Frank and Andy after having lunch sat outside where the shadows were thickest at this sweltering time of day. There could always be found a gentle puff of air at this favorite place; and lounging in a hammock, while Andy worked at some of his prints, Frank watched a lone white cloud that was drifting across the azure sky above.

Perhaps his thoughts too were turning back to other scenes as he lay there. It might be that the sight of that single fleecy fog-like vapor caused him to remember events that were connected with other scenes in the lively experiences which had come to the Bird boys while harnessing their chariot to the clouds.

“What you thinking about, Frank?” Andy asked, suddenly, after he had been watching the face of his cousin for a full minute without the other knowing it.
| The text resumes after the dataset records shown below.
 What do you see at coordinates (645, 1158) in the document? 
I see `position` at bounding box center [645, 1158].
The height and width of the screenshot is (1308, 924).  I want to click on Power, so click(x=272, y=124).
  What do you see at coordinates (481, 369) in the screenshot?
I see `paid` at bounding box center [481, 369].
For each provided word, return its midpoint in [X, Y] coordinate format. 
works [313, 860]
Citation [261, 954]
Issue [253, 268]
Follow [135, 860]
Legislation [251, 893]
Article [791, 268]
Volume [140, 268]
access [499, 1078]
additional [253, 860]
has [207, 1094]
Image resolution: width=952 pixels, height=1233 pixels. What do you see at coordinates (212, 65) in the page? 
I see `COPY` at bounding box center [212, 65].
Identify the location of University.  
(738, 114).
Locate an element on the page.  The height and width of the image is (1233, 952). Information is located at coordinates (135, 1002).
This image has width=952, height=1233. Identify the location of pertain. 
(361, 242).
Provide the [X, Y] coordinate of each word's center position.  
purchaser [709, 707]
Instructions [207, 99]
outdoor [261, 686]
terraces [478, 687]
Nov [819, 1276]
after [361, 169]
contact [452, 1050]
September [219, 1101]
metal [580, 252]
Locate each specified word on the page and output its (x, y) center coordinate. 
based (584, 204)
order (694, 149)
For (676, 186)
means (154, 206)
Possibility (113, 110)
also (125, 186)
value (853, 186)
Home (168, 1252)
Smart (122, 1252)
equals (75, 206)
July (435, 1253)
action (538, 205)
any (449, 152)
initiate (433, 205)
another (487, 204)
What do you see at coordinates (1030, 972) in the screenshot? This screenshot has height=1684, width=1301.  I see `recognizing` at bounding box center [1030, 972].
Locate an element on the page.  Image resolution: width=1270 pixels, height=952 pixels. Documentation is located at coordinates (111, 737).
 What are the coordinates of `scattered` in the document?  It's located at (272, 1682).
“Why, I was trying to picture rough Alkali Joe in the past,” replied Frank. “What he said about not having slept between sheets since he was a kid, made me think. Did you see that picture that fell out of his pocket when we took off his Mexican jacket, the one he won at the raffle they told us about?”

“Sure I did; but that wasn’t Joe’s best girl, Frank; when I picked it up and put it back I saw that it was the face of an elderly woman.”

“All the same it ought to be Joe’s best girl; because I reckon it’s his mother. And I remember him saying one day that he didn’t know whether there was anybody alive in his family or not, because he hadn’t written a letter home for six whole years. And Andy, I was just thinking, that while he’s on his back there, it might be a good time to get talking to Joe, and see if he wouldn’t think to write. If his mother’s alive still, I reckon she’d be happy to hear from him again.”